Job: Pick up the worked physics solution below, on charged particles in magnetic fields, and carry it on from its final sentence.

Text shown:

%%

Substituting the given values we get,

$eV=\frac{1}{2}m{{v}^{2}}$

$\Rightarrow v=\sqrt{\frac{2eV}{m}}$…………………….. (1)

Where, $v$is the velocity of the electron

Since the magnetic force on the electron provides the required centripetal force of the electron, the electron traces a circular path of radius $r$.

Now, the magnetic force on the electron is given by the relation,

$F=Bev$

Centripetal force,

${{F}_{C}}=\frac{m{{v}^{2}}}{r}$

$\Rightarrow Bev=\frac{m{{v}^{2}}}{r}$

$\Rightarrow r=\frac{mv}{Be}$………………….. (2)

From the equations (1) and (2), we get,

$r=\frac{m}{Be}{{\left[ \frac{2eV}{m} \right]}^{\frac{1}{2}}}$

Substituting the given values,

$\Rightarrow r=\frac{9.1\times {{10}^{-31}}}{0.15\times 1.6\times {{10}^{-19}}}{{\left( \frac{2\times 1.6\times {{10}^{-19}}\times 2\times {{10}^{3}}}{9.1\times {{10}^{-31}}} \right)}^{\frac{1}{2}}}$

$\Rightarrow r=100.55\times {{10}^{-5}}$

$\Rightarrow r=1mm$

Thus, we found that the electron has a circular trajectory of radius 1.0 mm normal to the magnetic field.

b) Makes an Angle of $30{}^\circ$ with the Initial Velocity.

Ans: When the field makes an angle $\theta$ of $30{}^\circ$with initial velocity, the initial velocity will be,

${{v}_{1}}=v\sin \theta$

From equation (2), we can write the following expression:

${{r}_{1}}=\frac{m{{v}_{1}}}{Be}$

$\Rightarrow {{r}_{1}}=\frac{mv\sin \theta }{Be}$

$\Rightarrow {{r}_{1}}=\frac{9.1\times {{10}^{-31}}}{0.15\times 1.6\times {{10}^{-19}}}\left[ \frac{2\times 1.6\times {{10}^{-19}}\times 2\times {{10}^{3}}}{9\times {{10}^{-31}}} \right]\sin 30{}^\circ$

$\Rightarrow r=0.5\times {{10}^{-3}}m=0.5mm$

Clearly, we found that the electron has a helical trajectory of radius$0.5mm$, with axis of the solenoid along the magnetic field direction.

20. A Magnetic Field Set up Using Helmholtz Coils (Described in Exercise $4.16$) is Uniform in a Small Region and Has a Magnitude of $0.75T$. In the Same Region, a Uniform Electrostatic Field Is Maintained in a Direction Normal to the Common Axis of the Coils. A Narrow Beam of (single Species) Charged Particles All Accelerated Through $15kV$ Enters This Region in a Direction Perpendicular to Both the Axis of the Coils and the Electrostatic Field. If the Beam Remains Undeflected When the Electrostatic Field Is $9.0\times {{10}^{-5}}V{{m}^{-1}}$ Make a Simple Guess as to What the Beam Contains. Why Is the Answer Not Unique?

%%

Data supplied:
%%

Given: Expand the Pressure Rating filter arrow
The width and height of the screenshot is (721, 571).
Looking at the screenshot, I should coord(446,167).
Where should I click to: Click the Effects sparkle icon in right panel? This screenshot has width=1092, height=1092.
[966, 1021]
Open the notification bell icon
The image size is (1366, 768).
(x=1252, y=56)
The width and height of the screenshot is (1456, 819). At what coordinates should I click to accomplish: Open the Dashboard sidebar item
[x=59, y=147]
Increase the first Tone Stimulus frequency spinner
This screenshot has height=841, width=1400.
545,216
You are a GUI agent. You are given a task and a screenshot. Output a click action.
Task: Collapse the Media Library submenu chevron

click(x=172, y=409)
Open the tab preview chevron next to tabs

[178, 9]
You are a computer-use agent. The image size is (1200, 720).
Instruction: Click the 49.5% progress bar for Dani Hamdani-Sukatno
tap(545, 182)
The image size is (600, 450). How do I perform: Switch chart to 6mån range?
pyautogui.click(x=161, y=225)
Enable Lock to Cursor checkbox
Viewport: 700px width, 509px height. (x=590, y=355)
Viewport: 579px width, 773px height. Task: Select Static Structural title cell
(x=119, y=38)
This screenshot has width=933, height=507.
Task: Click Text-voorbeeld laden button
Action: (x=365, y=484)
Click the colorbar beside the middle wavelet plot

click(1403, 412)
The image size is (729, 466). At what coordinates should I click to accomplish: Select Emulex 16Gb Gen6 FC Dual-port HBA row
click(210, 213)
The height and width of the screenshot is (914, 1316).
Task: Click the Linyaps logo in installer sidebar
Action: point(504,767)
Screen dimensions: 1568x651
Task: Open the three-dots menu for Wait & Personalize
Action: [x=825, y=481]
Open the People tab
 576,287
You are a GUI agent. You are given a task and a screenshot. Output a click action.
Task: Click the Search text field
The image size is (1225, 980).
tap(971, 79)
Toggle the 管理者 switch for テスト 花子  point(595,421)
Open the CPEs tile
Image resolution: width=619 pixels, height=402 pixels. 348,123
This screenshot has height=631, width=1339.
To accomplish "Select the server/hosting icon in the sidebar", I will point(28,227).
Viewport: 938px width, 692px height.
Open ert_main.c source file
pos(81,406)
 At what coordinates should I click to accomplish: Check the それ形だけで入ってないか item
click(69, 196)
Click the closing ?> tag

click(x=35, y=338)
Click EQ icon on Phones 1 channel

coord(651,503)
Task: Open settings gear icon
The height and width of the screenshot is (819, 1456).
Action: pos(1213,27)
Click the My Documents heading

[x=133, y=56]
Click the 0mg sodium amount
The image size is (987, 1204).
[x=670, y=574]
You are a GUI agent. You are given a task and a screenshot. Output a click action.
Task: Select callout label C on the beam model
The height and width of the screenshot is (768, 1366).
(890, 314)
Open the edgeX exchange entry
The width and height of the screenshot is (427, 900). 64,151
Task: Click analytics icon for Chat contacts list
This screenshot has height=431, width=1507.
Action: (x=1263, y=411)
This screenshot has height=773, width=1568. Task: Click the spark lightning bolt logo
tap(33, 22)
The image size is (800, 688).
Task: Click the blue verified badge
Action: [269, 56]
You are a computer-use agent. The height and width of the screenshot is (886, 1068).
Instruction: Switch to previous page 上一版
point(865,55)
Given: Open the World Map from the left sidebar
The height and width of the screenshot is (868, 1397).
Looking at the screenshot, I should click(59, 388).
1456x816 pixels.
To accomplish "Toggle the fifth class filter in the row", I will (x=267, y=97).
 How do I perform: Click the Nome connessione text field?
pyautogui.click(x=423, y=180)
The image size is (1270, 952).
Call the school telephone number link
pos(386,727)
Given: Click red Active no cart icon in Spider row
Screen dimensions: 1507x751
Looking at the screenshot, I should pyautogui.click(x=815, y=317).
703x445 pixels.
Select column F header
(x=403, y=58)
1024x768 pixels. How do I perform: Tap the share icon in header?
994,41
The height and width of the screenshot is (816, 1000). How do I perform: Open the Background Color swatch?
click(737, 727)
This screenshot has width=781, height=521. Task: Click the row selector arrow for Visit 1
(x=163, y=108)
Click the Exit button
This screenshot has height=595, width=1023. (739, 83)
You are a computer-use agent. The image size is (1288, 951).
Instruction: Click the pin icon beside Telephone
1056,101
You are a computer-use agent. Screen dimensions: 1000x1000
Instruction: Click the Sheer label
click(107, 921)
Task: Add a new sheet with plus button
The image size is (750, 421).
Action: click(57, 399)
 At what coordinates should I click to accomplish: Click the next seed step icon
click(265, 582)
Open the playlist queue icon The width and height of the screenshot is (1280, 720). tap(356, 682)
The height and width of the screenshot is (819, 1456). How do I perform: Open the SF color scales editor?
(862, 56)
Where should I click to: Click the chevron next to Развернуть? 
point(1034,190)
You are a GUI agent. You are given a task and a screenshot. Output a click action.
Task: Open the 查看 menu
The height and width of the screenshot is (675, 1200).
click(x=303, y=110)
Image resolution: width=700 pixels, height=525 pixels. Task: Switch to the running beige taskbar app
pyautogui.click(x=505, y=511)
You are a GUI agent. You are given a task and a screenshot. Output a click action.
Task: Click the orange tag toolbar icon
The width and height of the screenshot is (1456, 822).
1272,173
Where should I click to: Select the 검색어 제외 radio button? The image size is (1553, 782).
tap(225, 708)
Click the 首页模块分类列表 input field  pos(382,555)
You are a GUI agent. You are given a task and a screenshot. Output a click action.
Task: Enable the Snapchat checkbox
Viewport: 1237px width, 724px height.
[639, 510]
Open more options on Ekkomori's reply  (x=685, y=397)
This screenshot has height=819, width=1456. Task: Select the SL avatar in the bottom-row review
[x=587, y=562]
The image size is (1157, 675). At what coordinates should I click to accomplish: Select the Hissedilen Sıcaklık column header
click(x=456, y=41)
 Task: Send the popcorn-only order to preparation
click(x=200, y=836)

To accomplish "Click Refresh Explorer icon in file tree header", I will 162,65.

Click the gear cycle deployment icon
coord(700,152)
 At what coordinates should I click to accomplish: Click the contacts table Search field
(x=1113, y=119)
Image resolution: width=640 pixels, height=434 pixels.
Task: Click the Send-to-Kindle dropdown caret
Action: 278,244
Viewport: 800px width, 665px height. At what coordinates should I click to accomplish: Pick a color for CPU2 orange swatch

%%

Result for this task:
Ans: We are given,

Magnetic field, $B=0.75T$

Accelerating voltage, $V=15kV=15\times {{10}^{3}}V$

Electrostatic field, $E=9\times {{10}^{5}}V{{m}^{-1}}$

Mass of the electron$=m$

Charge of the electron $=e$

Velocity of the electron $=v$

Kinetic energy of the electron $=eV$

Thus,

$\frac{1}{2}m{{v}^{2}}=eV$

$\Rightarrow \frac{e}{m}=\frac{{{v}^{2}}}{2V}$…………………….. (1)

Since the particle remains undeflected by electric and magnetic fields, we could infer that the electric field is balancing the magnetic field.

$eE=evB$

$\Rightarrow v=\frac{E}{B}$……………………….. (2)

Now we could substitute equation (2) in equation (1) to get,

$\frac{e}{m}=\frac{1}{2}\frac{{{\left( \frac{E}{B} \right)}^{2}}}{V}=\frac{{{E}^{2}}}{2V{{B}^{2}}}$

$\Rightarrow \frac{e}{m}=\frac{{{\left( 9.0\times {{10}^{5}} \right)}^{2}}}{2\times 15000\times {{\left( 0.75 \right)}^{2}}}=4.8\times {{10}^{7}}C/kg$

This value of specific charge $\left( \frac{e}{m} \right)$ is equal to the value of deuteron or deuterium ions. This is not a unique answer. Other possible answers are $H{{e}^{++}}$, $L{{i}^{+++}}$

21. A Straight Horizontal Conducting Rod of Length $0.45m$ and Mass $60g$ is Suspended by Two Vertical Wires at Its Ends. A Current of $5.0A$ is Set up in the Rod Through the Wires.

a) What magnetic field should be set up normal to the conductor in order that the tension in the wires is zero?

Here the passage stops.